Freedom Caucus Lawmakers Push “Zero Funding” Demand After the Announcement
After the cancellation, nine GOP lawmakers from the House Freedom Caucus circulated a letter to House budget leaders urging that South Carolina State receive no state funding in the next version of the budget. Their argument centered on taxpayer expectations at a public campus and what they described as a failure to ensure the lieutenant governor’s safety. The letter elevated a campus dispute into a direct leverage play during an active budget cycle.
As of early May 2026, reporting indicates the letter is circulating and the budget process is still underway, meaning the threat is real but not yet final policy. That distinction matters because state budgets are negotiated documents, often revised multiple times before passage. The episode nonetheless signals a tougher posture from some legislators: if a public university’s actions are viewed as partisan gatekeeping, appropriations can become the immediate pressure point.
Why This Hits Differently at South Carolina’s Only Public HBCU
The stakes extend beyond one commencement stage because South Carolina State holds a unique role in the state’s higher-education system. Founded in 1896, SC State is South Carolina’s only public HBCU and has faced longstanding resource pressures. Related reporting has described how limited funding can be absorbed by infrastructure needs, leaving less room for academic investment. In that context, a sharp budget cut would likely land on students first, regardless of political intent.
This is also where the politics get complicated for Republicans and Democrats alike.

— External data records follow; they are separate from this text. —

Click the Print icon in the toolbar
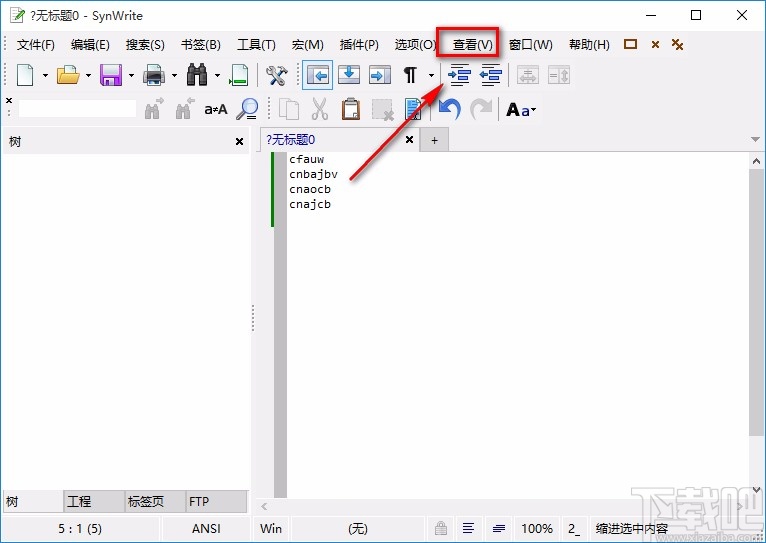pyautogui.click(x=154, y=75)
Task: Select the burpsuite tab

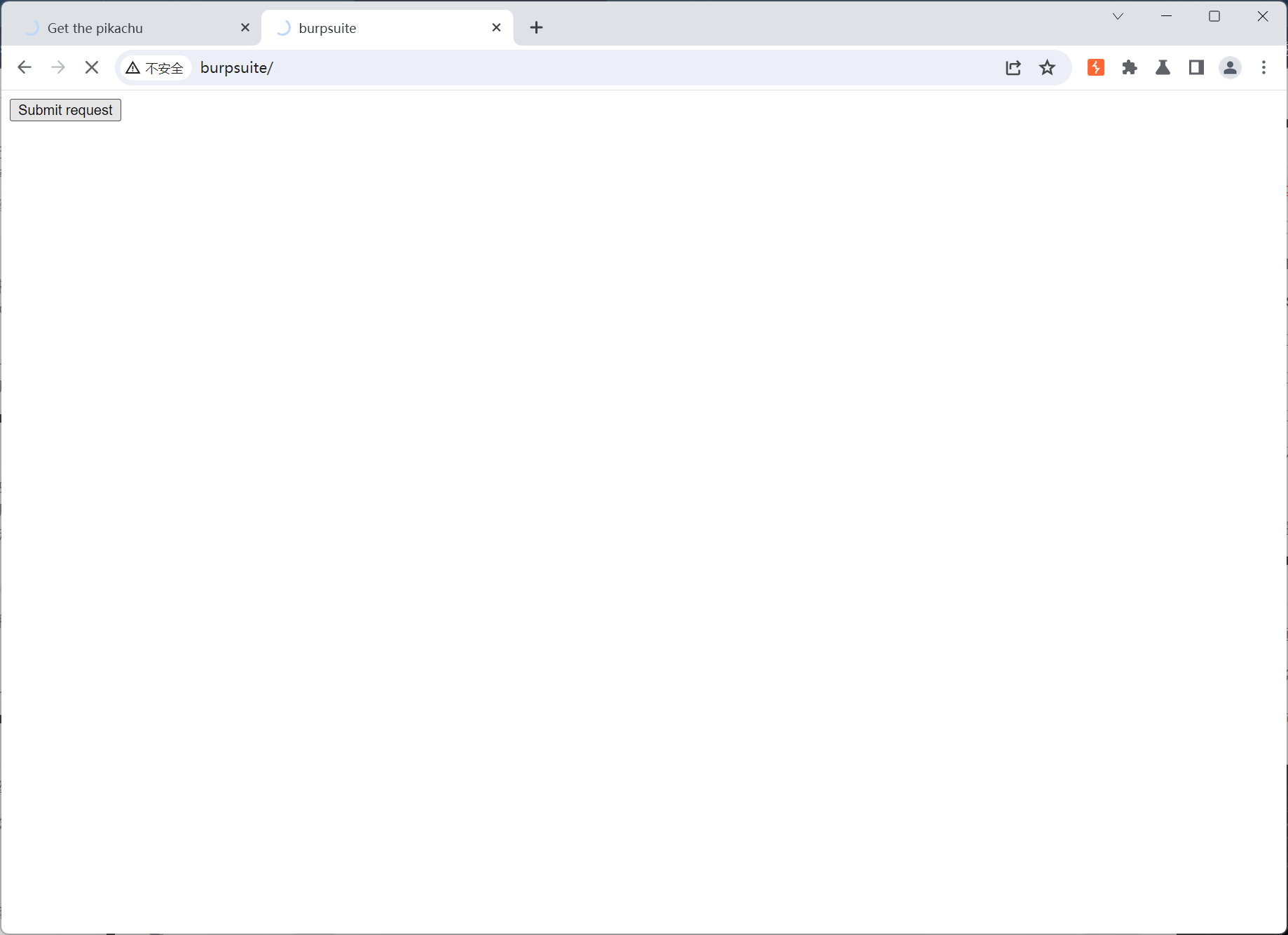Action: [378, 28]
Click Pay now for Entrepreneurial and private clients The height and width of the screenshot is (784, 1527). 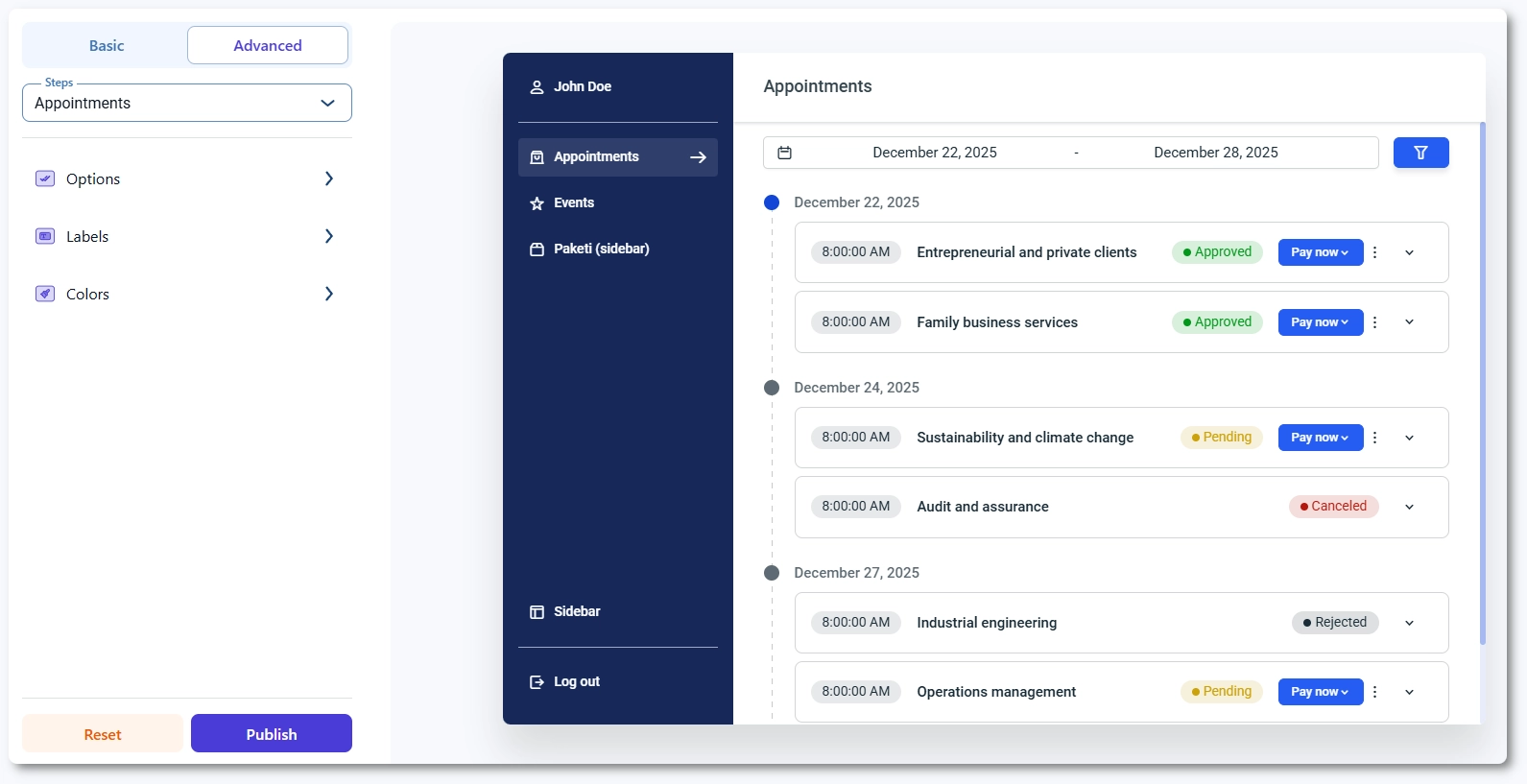(1320, 252)
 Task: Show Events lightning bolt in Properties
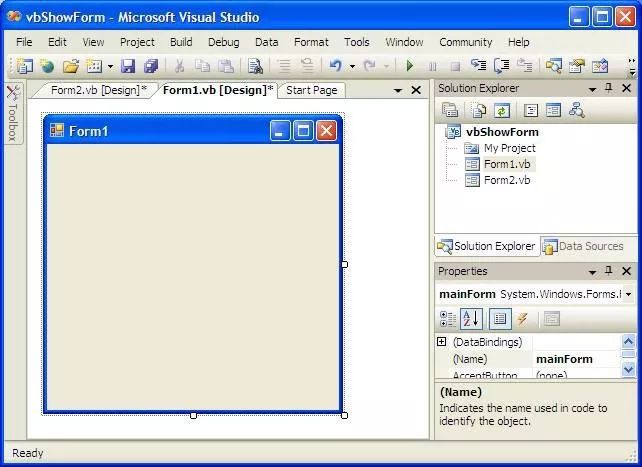tap(523, 319)
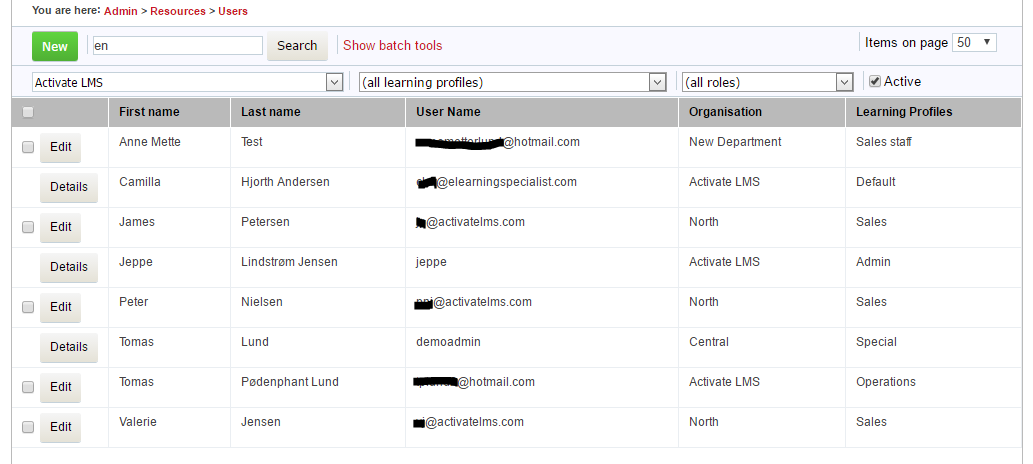Viewport: 1033px width, 464px height.
Task: Open the Items on page dropdown
Action: point(975,42)
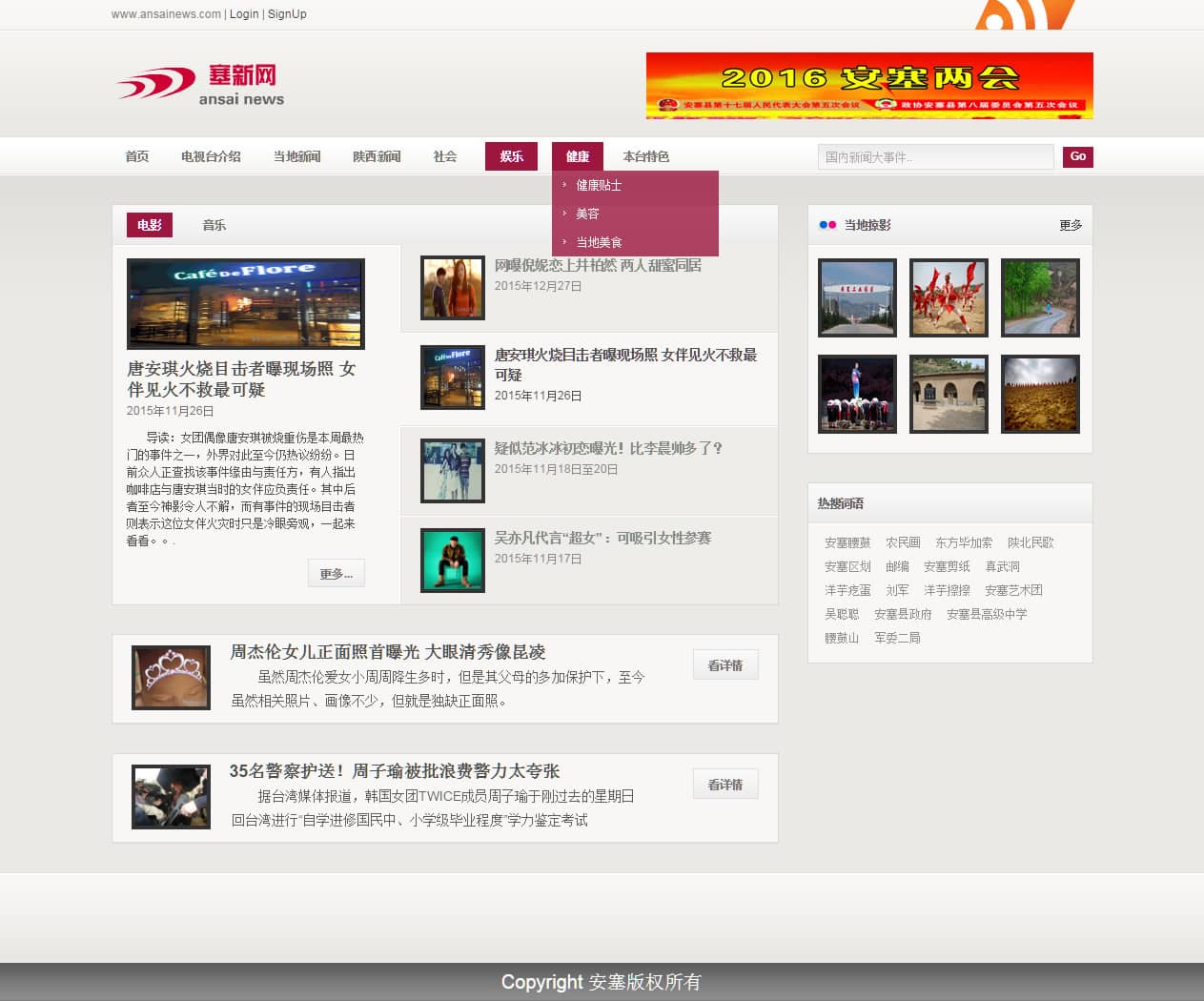Image resolution: width=1204 pixels, height=1001 pixels.
Task: Click the 更多... button under featured story
Action: point(336,574)
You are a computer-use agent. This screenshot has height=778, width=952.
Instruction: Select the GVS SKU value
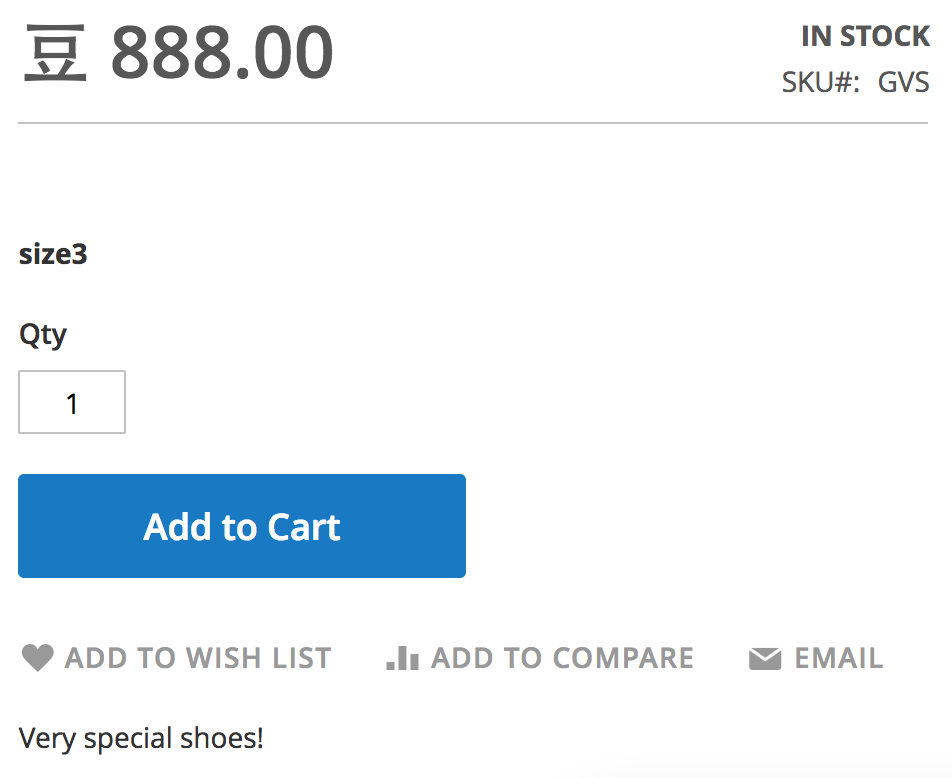coord(904,82)
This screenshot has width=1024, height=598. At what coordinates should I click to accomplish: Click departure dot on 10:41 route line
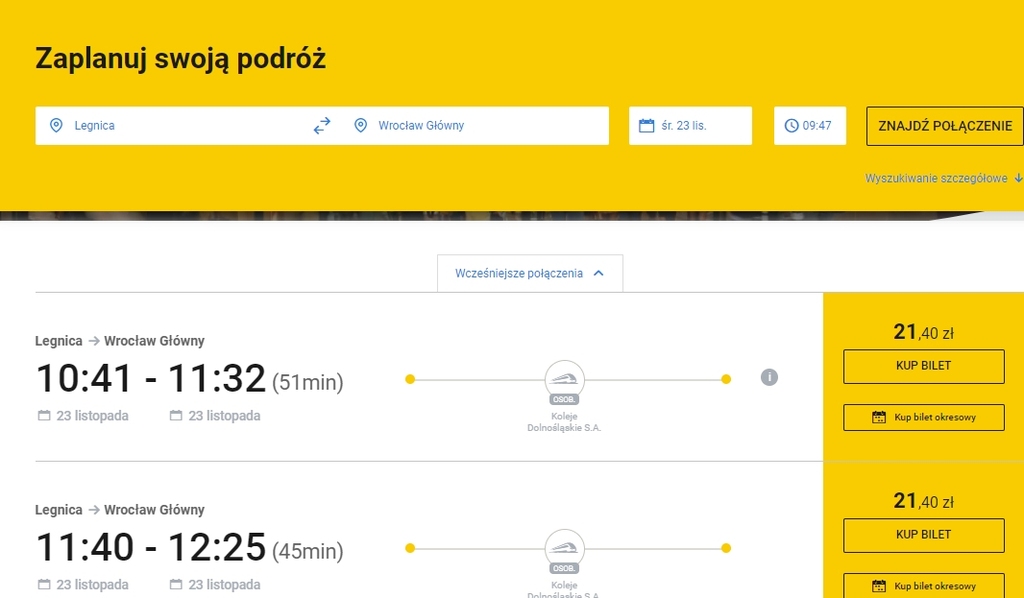[410, 379]
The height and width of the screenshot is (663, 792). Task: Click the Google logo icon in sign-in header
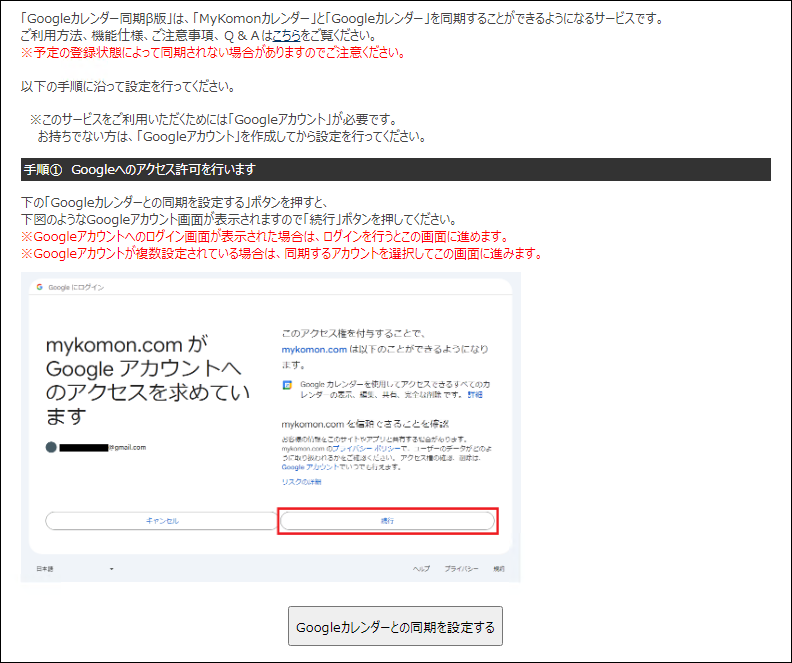[40, 287]
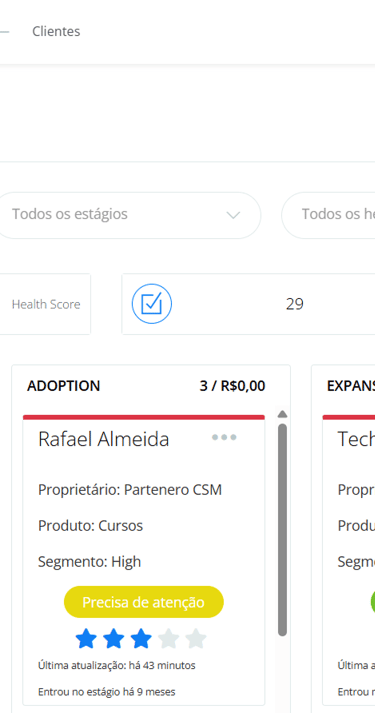The width and height of the screenshot is (375, 713).
Task: Click the blue checkmark tasks icon
Action: coord(152,304)
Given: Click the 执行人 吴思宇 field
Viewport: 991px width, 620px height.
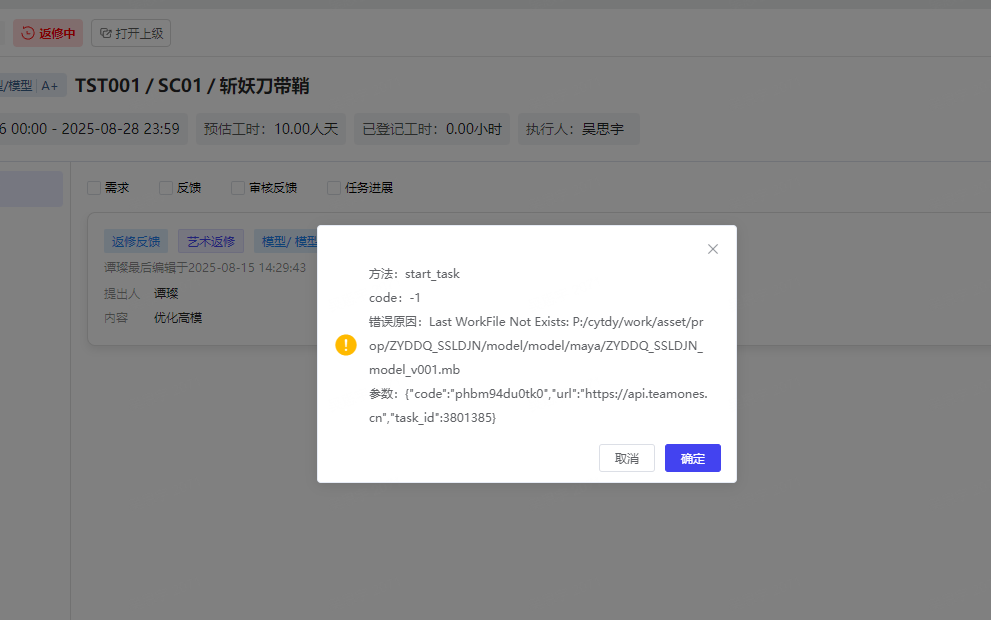Looking at the screenshot, I should (578, 129).
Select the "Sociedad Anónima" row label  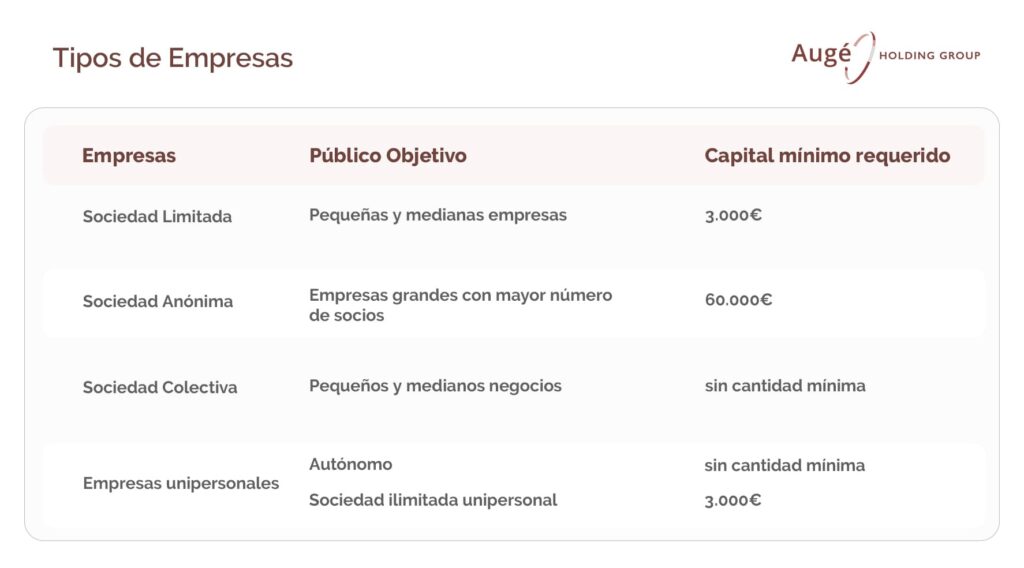tap(157, 301)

Some GOP leaders have argued they have supported HBCUs, including pointing to past efforts and broader commitments. At the same time, a total funding cutoff—if pursued—would be a blunt tool aimed at an institution that serves a predominantly Black student body and a statewide mission. Even voters frustrated with campus activism often prefer accountability measures that are targeted and legally durable.
Free Speech, Safety, and the Risk of Government-by-Retaliation
The university’s stated reason—credible threats—raises a real operational duty: administrators have to protect students, visitors, and staff. Yet the lawmakers’ response highlights another civic expectation: public institutions should not become speech-filtering machines where officials are disinvited when a faction objects. If either side defaults to escalation—cancel the speaker, then pull the funds—the long-run incentive is political warfare instead of stable governance.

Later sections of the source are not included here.